How rising global temperatures may affect children's fitness
Record levels of obesity and physical inactivity among children mean they are set to bear the brunt of poorer health effects from rising global temperatures, warns a new comprehensive review of studies.
London, Aug 7 (IANS) Record levels of obesity and physical inactivity among children mean they are set to bear the brunt of poorer health effects from rising global temperatures, warns a new comprehensive review of studies.
While physical fitness is key to tolerating higher temperatures, children are more obese and less fit than ever before, argues Dr Shawnda Morrison, an environmental exercise physiologist, from Slovenia's University of Ljubljana.
This could put them at greater risk of suffering heat-related health problems, such as dehydration, heat cramps, heat exhaustion or heat stroke.
She noted that current climate change policies fail to adequately address child health needs and that encouraging children to make exercise part of their everyday lives must be prioritised if they are to cope with living in a hotter world.

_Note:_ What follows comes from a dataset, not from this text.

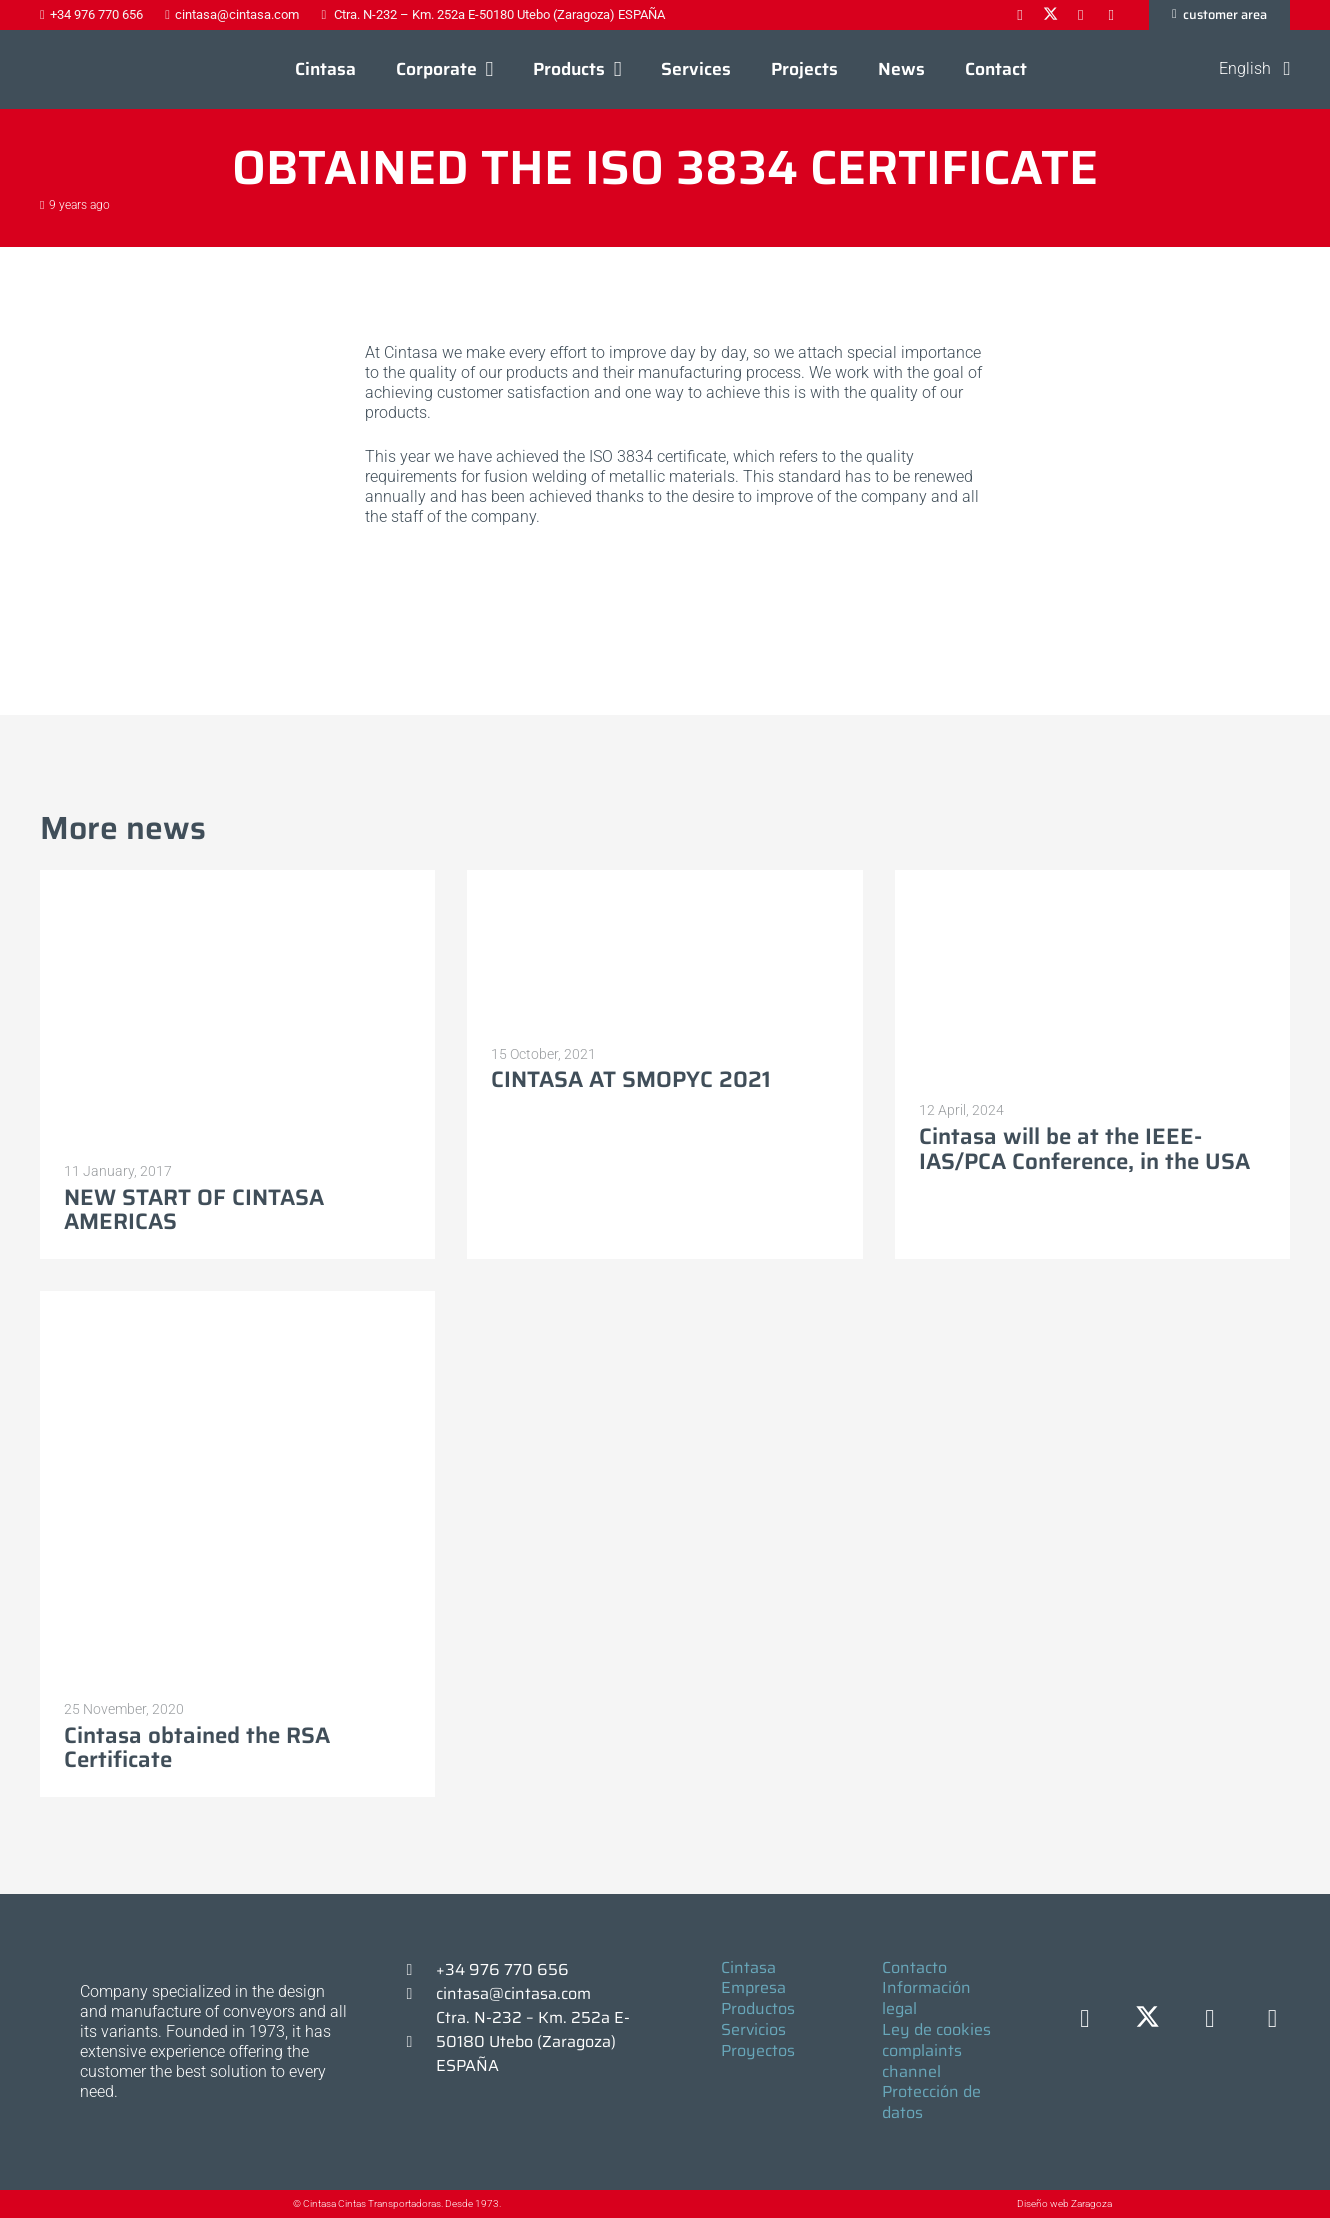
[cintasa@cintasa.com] (419, 1994)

In the peer-reviewed journal Temperature, her team assessed a comprehensive review of over 150 medical and scientific studies into how children maintain physical activity, exercise, cope with heat, and how this might change as global temperatures rise.
The research, she highlights includes a study of 457 primary school 5-12 year old boys in Thailand, which found that overweight youngsters were more than twice as likely to have difficulty regulating their body temperature as those of normal weight when exercising outdoors.

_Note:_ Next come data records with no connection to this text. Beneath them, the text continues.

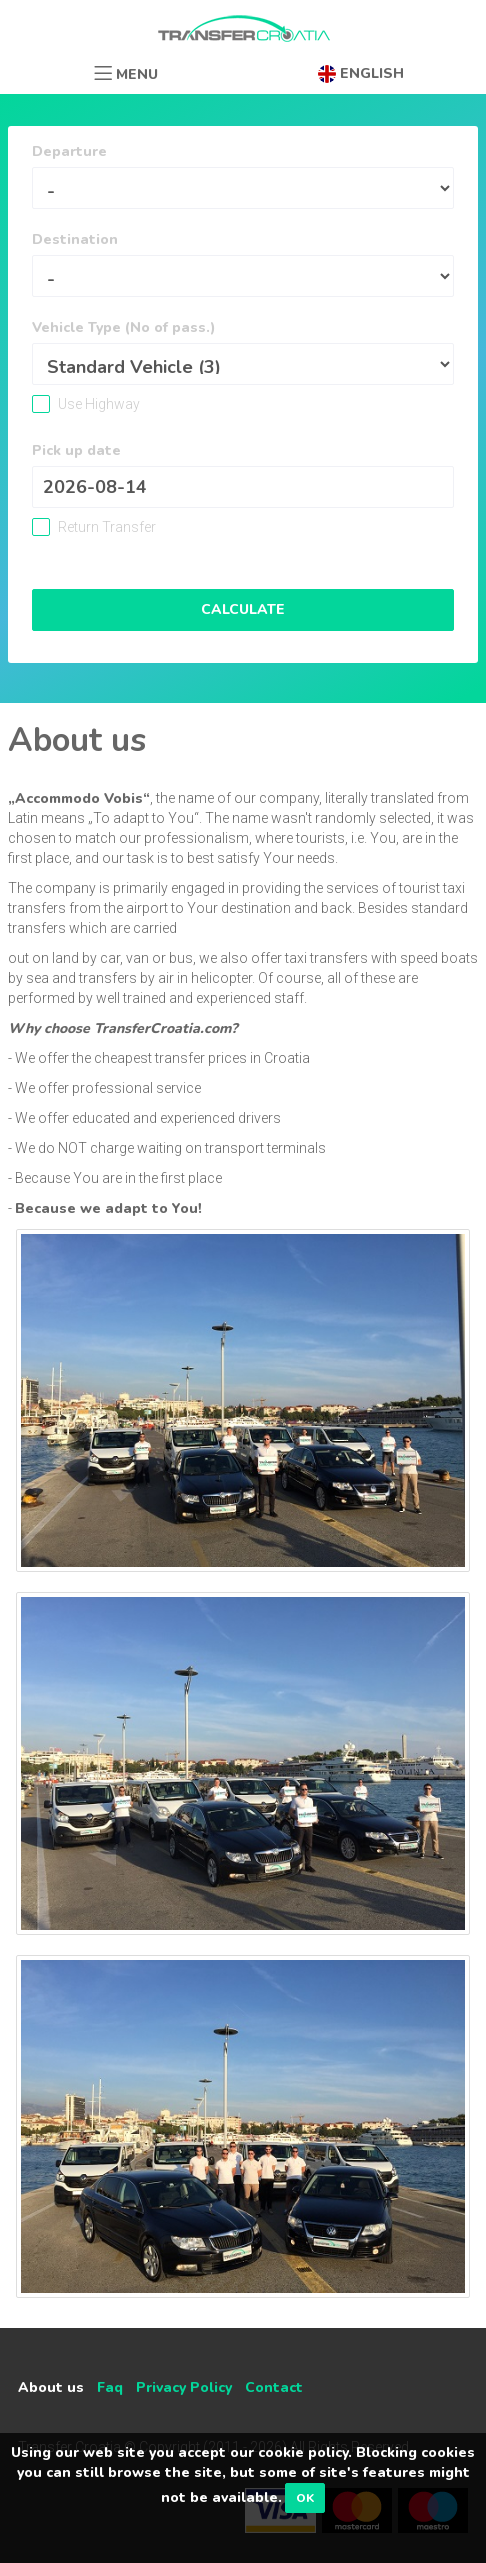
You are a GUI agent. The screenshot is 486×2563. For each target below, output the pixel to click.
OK (305, 2498)
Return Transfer (105, 527)
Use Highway (97, 404)
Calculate (243, 609)
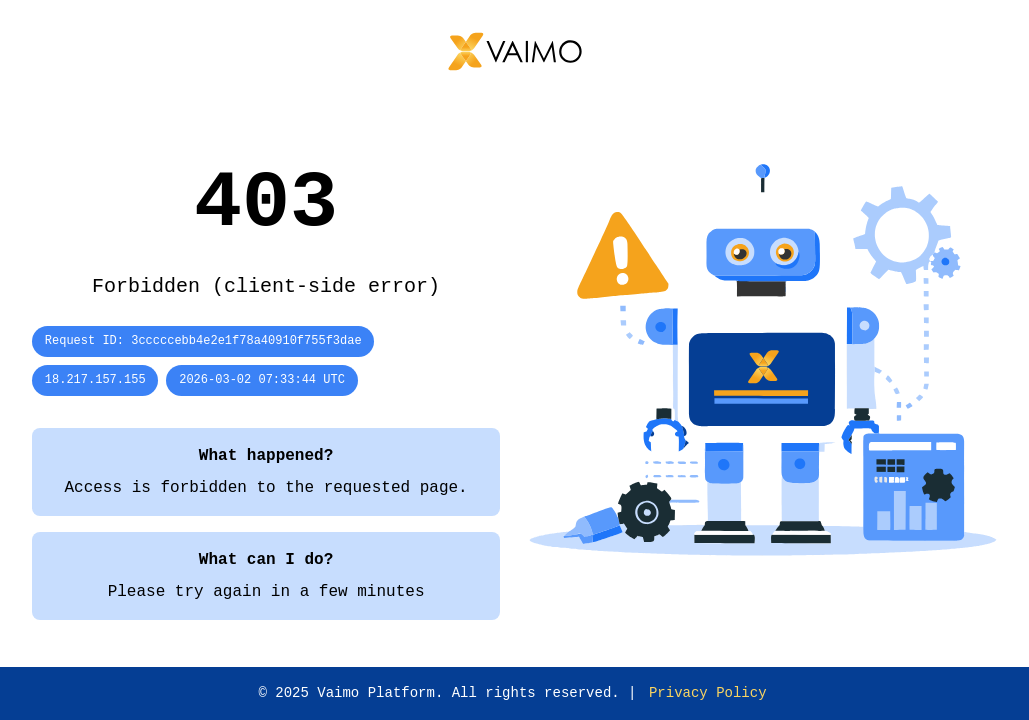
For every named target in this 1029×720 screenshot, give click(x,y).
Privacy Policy (708, 693)
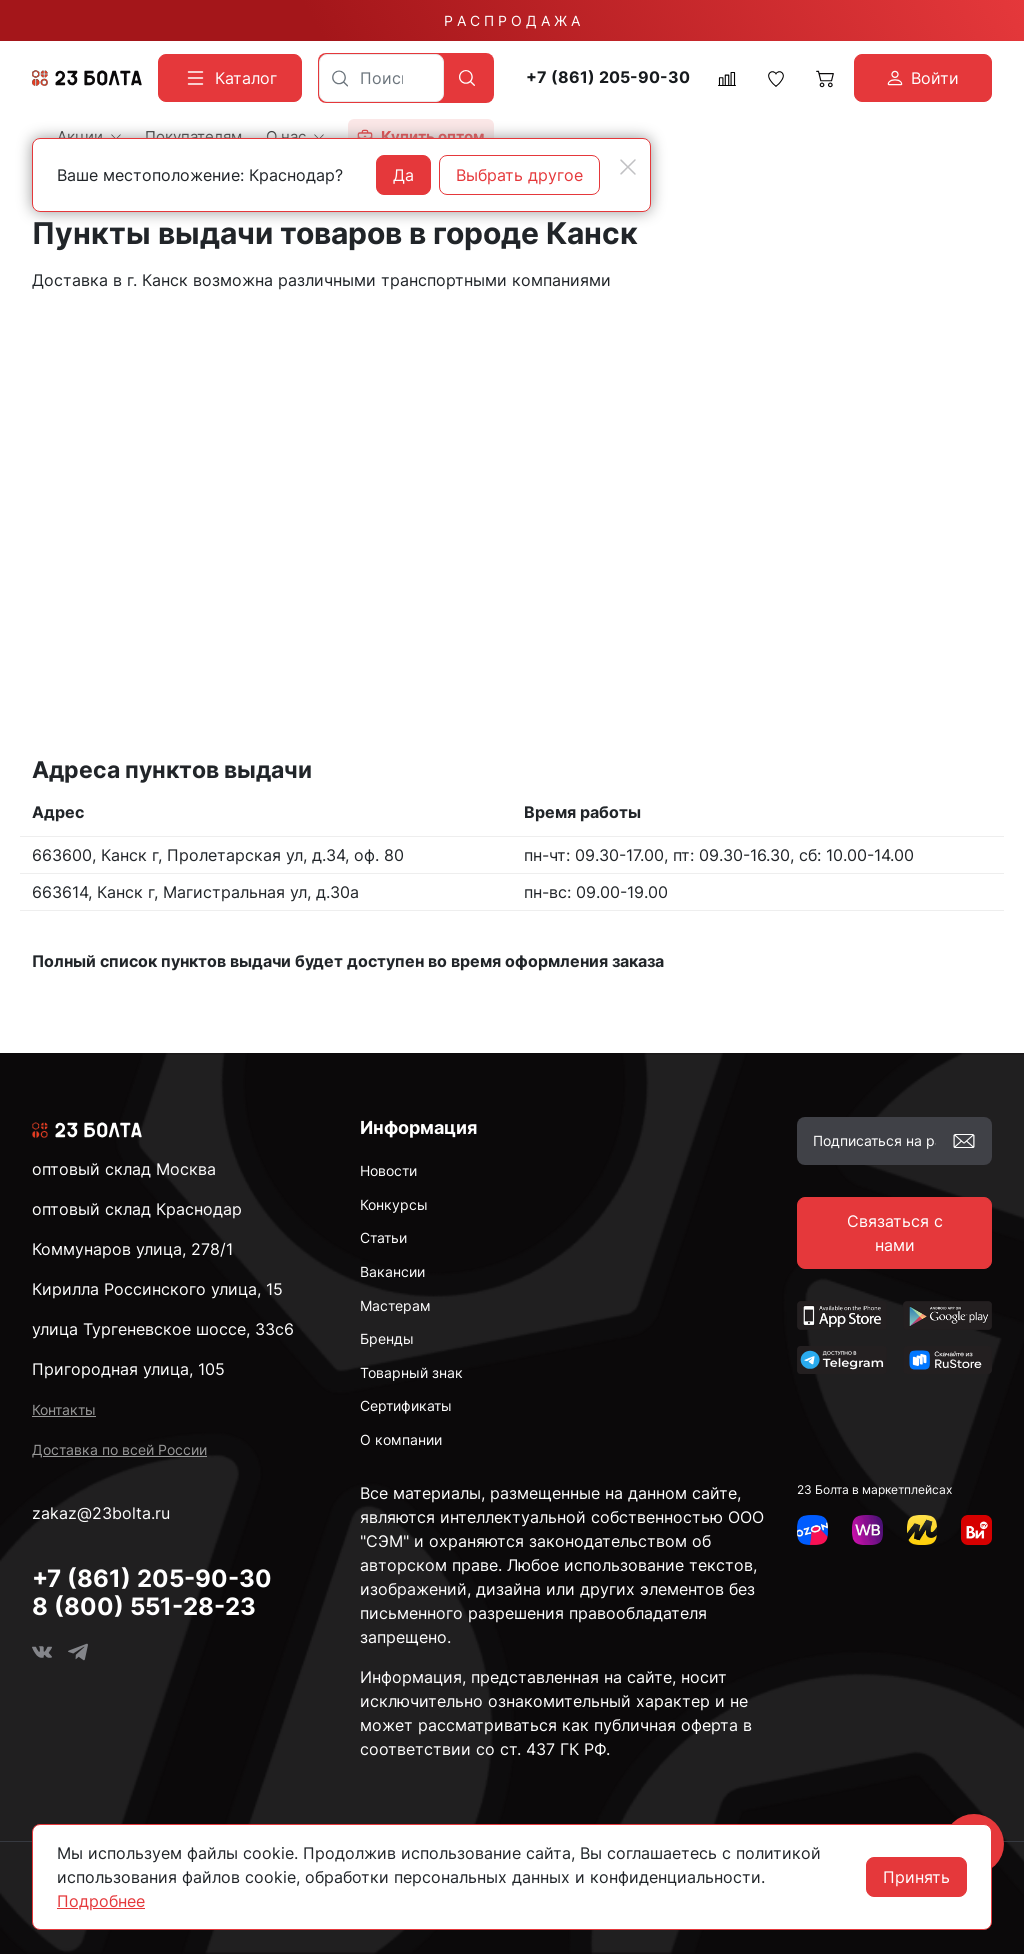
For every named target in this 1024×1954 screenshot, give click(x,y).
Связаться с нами (895, 1233)
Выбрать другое (519, 175)
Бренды (387, 1338)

In another study, data from emergency departments at children's hospitals in the US, found attendance was higher during hotter days. Younger children were particularly likely to need emergency care.
The research also found children's aerobic fitness is 30 per cent lower than that of their parents at the same age.
There are rapid declines in children's physical activity globally, especially over the last 30 years.
Most children are not meeting the World Health Organization's guideline of performing an average of at least 60 minutes of physical activity each day.
Physical inactivity was accelerated, especially during the Covid-19 pandemic when schools and other societal infrastructures were closed.
Higher temperatures and changes in weather patterns are projected to also lead to outbreaks of new diseases entering the human population. If there are more movement restrictions put in place to contain the novel diseases, this will have potentially devastating consequences to children's physical fitness, mental and physical health.
"Yet, as the world warms, children are the least fit they have ever been. It is imperative that children are encouraged to do daily physical activity to build up, and maintain, their fitness, so that they enjoy moving their bodies and it doesn't feel like 'work' or 'a chore' to them," Morrison said.